You’re totally right that the next step would be to make a demo! We need a patch format for RDF. I’m not too familiar with RDF. What’s a good way to specify ranges of RDF data? Like, is there an equivalent of xpath or jsonpath for RDF? I want to describe an arbitrary part of RDF, within a resource at a URL, that has changed.

1 Like

Ok, well what I meant with “outside the Solid Protocol” was that it cannot be implemented just using the Solid Protocol (as it stands today). So we would indeed need to implement something in the server side.

I’m very focused on doing apps that can be used today by anyone who just has a Solid Pod, that’s why the solution I came up with is based on moving RDF triples from apps to a POD. But yeah, it would be great if the protocol itself handles this for us.

Although I will also say, there is always some tension on how complex Solid servers should be. Whenever any new feature is added to the protocol, one of the concerns is if it makes life harder for POD implementers. So depending how feasible your proposal is to implement, there could be some push back. Even if you provide a reference implementation, Solid Servers are implemented using a variety of languages.

Again, that doesn’t mean it’s not worth exploring. I think one way to get this moving is creating an issue in the solid/specification repository. If you browse the list of open issues, you’ll notice how many of them are ideas such as this. That way you could also get some feedback from people who are actually working on the spec (I only make apps, so I’m not too familiar with how the spec evolves).

Other than that, I think a demo would indeed go a long way.

I don’t know of any solution for that, but I’m sure someone in the community will know if such a thing exists. I suggest that you ask about it in the chat or opening a new thread in this forum. If you don’t get a reply, I can point you towards some people who I’m pretty sure will have an answer.

1 Like

Thanks a bunch @NoelDeMartin! I get where you’re coming from, and your approach makes total sense if you aren’t looking at modifying HTTP.

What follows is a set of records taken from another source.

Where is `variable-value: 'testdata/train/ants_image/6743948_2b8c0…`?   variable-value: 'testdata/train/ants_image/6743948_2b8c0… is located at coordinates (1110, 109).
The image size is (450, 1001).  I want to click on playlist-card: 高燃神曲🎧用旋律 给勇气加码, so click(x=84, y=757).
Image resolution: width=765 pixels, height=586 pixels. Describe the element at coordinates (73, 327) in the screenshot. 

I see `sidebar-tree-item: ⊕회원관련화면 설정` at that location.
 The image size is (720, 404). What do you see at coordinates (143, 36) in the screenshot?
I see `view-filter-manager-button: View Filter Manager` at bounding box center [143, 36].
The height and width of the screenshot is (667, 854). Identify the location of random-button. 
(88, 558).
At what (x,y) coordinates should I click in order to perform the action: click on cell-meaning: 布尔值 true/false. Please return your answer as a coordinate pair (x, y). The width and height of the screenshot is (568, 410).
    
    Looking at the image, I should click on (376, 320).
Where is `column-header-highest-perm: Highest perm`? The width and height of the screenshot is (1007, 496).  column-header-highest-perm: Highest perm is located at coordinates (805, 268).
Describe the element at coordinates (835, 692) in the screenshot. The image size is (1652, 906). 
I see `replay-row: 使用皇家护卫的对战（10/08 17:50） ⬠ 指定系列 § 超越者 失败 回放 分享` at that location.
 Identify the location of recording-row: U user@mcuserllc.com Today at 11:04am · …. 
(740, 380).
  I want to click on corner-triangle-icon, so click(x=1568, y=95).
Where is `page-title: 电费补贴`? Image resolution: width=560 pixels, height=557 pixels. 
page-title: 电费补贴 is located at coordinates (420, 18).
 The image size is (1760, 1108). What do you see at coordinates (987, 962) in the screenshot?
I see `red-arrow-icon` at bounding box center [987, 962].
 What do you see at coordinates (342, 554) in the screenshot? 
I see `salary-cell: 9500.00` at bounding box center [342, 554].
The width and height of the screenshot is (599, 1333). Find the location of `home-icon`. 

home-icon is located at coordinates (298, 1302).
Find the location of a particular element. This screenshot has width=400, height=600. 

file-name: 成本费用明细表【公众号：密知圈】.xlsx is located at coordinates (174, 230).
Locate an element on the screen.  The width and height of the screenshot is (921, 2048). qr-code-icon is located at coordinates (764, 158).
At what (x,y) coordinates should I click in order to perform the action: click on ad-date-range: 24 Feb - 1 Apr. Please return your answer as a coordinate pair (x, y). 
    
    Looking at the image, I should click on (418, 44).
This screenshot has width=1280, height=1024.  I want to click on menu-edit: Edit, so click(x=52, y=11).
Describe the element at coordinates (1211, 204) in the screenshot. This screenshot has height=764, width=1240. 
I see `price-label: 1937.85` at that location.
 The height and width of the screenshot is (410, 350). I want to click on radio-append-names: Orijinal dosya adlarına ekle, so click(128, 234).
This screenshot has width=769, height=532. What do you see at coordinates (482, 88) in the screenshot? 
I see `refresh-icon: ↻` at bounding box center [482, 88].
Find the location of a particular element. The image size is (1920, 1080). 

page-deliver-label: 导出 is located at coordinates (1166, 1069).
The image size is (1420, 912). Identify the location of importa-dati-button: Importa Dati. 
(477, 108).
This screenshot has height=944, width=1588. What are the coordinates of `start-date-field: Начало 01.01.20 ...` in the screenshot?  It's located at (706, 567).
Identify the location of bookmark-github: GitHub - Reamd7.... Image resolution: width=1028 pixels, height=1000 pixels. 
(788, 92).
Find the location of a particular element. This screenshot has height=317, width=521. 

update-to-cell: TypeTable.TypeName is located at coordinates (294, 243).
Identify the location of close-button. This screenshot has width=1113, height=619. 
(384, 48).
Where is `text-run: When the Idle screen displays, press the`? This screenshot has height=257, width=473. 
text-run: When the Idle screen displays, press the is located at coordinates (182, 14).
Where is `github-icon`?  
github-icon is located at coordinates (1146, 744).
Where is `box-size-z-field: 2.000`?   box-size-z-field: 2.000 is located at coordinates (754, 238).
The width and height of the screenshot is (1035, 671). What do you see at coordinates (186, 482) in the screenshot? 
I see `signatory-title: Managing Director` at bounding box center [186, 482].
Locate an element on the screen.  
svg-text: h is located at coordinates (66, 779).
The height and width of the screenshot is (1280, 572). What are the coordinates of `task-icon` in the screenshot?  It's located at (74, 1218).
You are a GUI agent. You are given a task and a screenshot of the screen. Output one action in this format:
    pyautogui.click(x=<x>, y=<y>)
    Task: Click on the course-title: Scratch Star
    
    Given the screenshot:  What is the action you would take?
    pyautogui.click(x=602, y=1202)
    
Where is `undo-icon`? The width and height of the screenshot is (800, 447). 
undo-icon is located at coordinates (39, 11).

So I’m concluding that we can simplify things a lot by braidifying HTTP in Solid, and the next step is to make a demo.

Towards that end, we need a patch format, and Rahul just showed me the N3 Patch in Solid, which looks super viable, and also pointed out that we can issue JSON patches to any RDF expressed in JSON-LD. These sound like great approaches.

The next thing I’ll need is a demo app. Maybe I should take one of your apps and braidify it. I wonder if we have any simple Solid demo apps that let the user edit some data (maybe text) expressed as JSON-LD, with a server written in nodejs.